[start of Data]

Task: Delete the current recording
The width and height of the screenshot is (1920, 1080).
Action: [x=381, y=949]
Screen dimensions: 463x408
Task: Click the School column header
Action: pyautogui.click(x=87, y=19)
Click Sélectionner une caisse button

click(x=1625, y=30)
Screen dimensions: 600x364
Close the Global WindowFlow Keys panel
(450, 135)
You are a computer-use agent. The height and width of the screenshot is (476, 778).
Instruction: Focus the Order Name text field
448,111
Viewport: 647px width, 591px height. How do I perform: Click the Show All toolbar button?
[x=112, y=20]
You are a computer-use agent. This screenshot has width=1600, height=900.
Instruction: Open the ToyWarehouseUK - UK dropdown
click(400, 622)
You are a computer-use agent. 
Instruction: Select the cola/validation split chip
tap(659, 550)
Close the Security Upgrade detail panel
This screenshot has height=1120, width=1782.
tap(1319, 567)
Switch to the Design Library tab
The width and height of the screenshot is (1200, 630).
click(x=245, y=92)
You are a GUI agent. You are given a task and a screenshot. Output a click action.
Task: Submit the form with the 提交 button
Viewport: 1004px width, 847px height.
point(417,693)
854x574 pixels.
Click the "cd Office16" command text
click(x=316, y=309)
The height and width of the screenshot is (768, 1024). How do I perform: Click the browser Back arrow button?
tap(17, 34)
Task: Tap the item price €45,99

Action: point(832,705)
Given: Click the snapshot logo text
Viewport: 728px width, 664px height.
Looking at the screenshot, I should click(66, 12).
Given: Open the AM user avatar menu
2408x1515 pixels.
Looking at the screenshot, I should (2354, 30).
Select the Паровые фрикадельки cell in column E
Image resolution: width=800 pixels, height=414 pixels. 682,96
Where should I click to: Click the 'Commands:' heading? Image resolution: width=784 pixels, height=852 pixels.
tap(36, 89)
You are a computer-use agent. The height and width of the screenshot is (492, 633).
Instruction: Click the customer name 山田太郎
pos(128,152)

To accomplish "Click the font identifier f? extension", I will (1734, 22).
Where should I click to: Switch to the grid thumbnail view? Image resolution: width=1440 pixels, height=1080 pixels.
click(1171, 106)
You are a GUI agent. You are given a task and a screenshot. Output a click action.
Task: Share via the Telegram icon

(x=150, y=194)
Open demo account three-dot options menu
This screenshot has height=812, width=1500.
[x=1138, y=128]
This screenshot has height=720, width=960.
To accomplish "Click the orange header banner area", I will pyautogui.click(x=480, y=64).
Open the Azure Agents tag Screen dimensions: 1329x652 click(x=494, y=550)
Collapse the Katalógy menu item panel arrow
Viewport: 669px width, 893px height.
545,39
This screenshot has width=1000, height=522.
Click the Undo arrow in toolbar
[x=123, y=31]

[end of Data]

Aim
Could you render every line of the entries above as a Markdown table with two columns, Row and Line, numbering each row and leaving out the blank lines?

Task output
| Row | Line |
|---|---|
| 1 | Task: Delete the current recording |
| 2 | The width and height of the screenshot is (1920, 1080). |
| 3 | Action: [x=381, y=949] |
| 4 | Screen dimensions: 463x408 |
| 5 | Task: Click the School column header |
| 6 | Action: pyautogui.click(x=87, y=19) |
| 7 | Click Sélectionner une caisse button |
| 8 | click(x=1625, y=30) |
| 9 | Screen dimensions: 600x364 |
| 10 | Close the Global WindowFlow Keys panel |
| 11 | (450, 135) |
| 12 | You are a computer-use agent. The height and width of the screenshot is (476, 778). |
| 13 | Instruction: Focus the Order Name text field |
| 14 | 448,111 |
| 15 | Viewport: 647px width, 591px height. How do I perform: Click the Show All toolbar button? |
| 16 | [x=112, y=20] |
| 17 | You are a computer-use agent. This screenshot has width=1600, height=900. |
| 18 | Instruction: Open the ToyWarehouseUK - UK dropdown |
| 19 | click(400, 622) |
| 20 | You are a computer-use agent.  |
| 21 | Instruction: Select the cola/validation split chip |
| 22 | tap(659, 550) |
| 23 | Close the Security Upgrade detail panel |
| 24 | This screenshot has height=1120, width=1782. |
| 25 | tap(1319, 567) |
| 26 | Switch to the Design Library tab |
| 27 | The width and height of the screenshot is (1200, 630). |
| 28 | click(x=245, y=92) |
| 29 | You are a GUI agent. You are given a task and a screenshot. Output a click action. |
| 30 | Task: Submit the form with the 提交 button |
| 31 | Viewport: 1004px width, 847px height. |
| 32 | point(417,693) |
| 33 | 854x574 pixels. |
| 34 | Click the "cd Office16" command text |
| 35 | click(x=316, y=309) |
| 36 | The height and width of the screenshot is (768, 1024). How do I perform: Click the browser Back arrow button? |
| 37 | tap(17, 34) |
| 38 | Task: Tap the item price €45,99 |
| 39 | Action: point(832,705) |
| 40 | Given: Click the snapshot logo text |
| 41 | Viewport: 728px width, 664px height. |
| 42 | Looking at the screenshot, I should click(66, 12). |
| 43 | Given: Open the AM user avatar menu |
| 44 | 2408x1515 pixels. |
| 45 | Looking at the screenshot, I should (2354, 30). |
| 46 | Select the Паровые фрикадельки cell in column E |
| 47 | Image resolution: width=800 pixels, height=414 pixels. 682,96 |
| 48 | Where should I click to: Click the 'Commands:' heading? Image resolution: width=784 pixels, height=852 pixels. |
| 49 | tap(36, 89) |
| 50 | You are a computer-use agent. The height and width of the screenshot is (492, 633). |
| 51 | Instruction: Click the customer name 山田太郎 |
| 52 | pos(128,152) |
| 53 | To accomplish "Click the font identifier f? extension", I will (1734, 22). |
| 54 | Where should I click to: Switch to the grid thumbnail view? Image resolution: width=1440 pixels, height=1080 pixels. |
| 55 | click(1171, 106) |
| 56 | You are a GUI agent. You are given a task and a screenshot. Output a click action. |
| 57 | Task: Share via the Telegram icon |
| 58 | (x=150, y=194) |
| 59 | Open demo account three-dot options menu |
| 60 | This screenshot has height=812, width=1500. |
| 61 | [x=1138, y=128] |
| 62 | This screenshot has height=720, width=960. |
| 63 | To accomplish "Click the orange header banner area", I will pyautogui.click(x=480, y=64). |
| 64 | Open the Azure Agents tag Screen dimensions: 1329x652 click(x=494, y=550) |
| 65 | Collapse the Katalógy menu item panel arrow |
| 66 | Viewport: 669px width, 893px height. |
| 67 | 545,39 |
| 68 | This screenshot has width=1000, height=522. |
| 69 | Click the Undo arrow in toolbar |
| 70 | [x=123, y=31] |